Problem requirements
Using the text on security and humanitarian aid in Haiti, answer these questions:
1. What was the title of the article in Groupe URD's 4th Observatory Newsletter?
2. Which three forces are named as providing military protection for food distributions after the earthquake?
3. According to the first note, whose security measures are much more restrictive than those of development NGOs?

The question of security in Haiti was the subject of an article in the 4th Observatory Newsletter published by Groupe URD: “Security in Haiti : an impossible dialogue?”. The idea was to lay the foundations for a more in-depth analysis of international organisations’ security measures and their impact on operations.

As part of the activities of Groupe URD’s Observatory in Haiti, a study is currently being carried out on “Security and humanitarian aid in Haiti”. This subject has been chosen due to the extremely strict security rules applied by the main international organisations (United Nations agencies, humanitarian NGOs [1] and donors), which were made even more restrictive following the earthquake. Few NGOs, for example, questioned the use of military protection (US army, MINUSTAH, PNH) to oversee their food distributions immediately after the earthquake. The debate about the militarization of aid was taken up by a few intellectuals (N. Chomsky, M. Chossudosky), but very little by humanitarian organizations: “The militarisation of humanitarian aid operations will weaken the organizational capacity of the Haitians to rebuild and restore the destroyed institutions of the civil government” [2]. In addition, certain poorer neighbourhoods have been partly abandoned due to the real or perceived security risks. The study will attempt to shed light on the reasons for these security measures and on the possible contradictions with certain humanitarian principles such as impartiality, neutrality and direct access to communities.

[1] It should be noted that the security measures put in place by humanitarian NGOs are much more restrictive than those of development NGOs. The study will therefore essentially concern humanitarian NGOs.

[2] Michel Chossudovsky, January 2010.

Data entries
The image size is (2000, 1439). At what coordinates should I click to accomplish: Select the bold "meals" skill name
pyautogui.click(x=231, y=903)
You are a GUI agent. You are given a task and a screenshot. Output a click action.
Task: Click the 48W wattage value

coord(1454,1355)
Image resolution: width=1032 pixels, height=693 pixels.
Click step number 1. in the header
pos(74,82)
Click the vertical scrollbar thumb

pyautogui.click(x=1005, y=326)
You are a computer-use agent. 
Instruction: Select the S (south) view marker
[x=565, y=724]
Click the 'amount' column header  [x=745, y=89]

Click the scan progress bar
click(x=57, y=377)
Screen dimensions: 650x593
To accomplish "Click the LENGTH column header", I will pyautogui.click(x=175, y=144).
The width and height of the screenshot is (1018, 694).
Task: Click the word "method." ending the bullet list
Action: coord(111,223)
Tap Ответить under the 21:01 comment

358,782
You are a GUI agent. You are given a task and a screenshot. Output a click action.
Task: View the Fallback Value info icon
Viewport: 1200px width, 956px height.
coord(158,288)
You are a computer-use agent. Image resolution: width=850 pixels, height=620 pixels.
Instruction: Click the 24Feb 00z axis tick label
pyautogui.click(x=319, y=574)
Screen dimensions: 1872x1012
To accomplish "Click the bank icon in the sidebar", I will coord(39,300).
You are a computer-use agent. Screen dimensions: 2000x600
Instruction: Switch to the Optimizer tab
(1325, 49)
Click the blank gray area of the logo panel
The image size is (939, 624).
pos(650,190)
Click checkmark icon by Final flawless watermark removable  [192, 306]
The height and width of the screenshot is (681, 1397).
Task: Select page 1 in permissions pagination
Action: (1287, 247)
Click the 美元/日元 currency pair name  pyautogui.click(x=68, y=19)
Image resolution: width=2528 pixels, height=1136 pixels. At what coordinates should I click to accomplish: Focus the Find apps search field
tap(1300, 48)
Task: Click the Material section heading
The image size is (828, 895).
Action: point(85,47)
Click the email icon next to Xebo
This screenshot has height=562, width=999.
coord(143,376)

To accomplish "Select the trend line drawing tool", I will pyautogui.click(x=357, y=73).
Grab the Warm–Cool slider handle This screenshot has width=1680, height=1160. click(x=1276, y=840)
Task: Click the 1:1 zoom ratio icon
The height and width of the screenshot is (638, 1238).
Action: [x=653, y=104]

Exercise response
1. "Security in Haiti : an impossible dialogue?"
2. The US army, MINUSTAH and the PNH.
3. Those of humanitarian NGOs.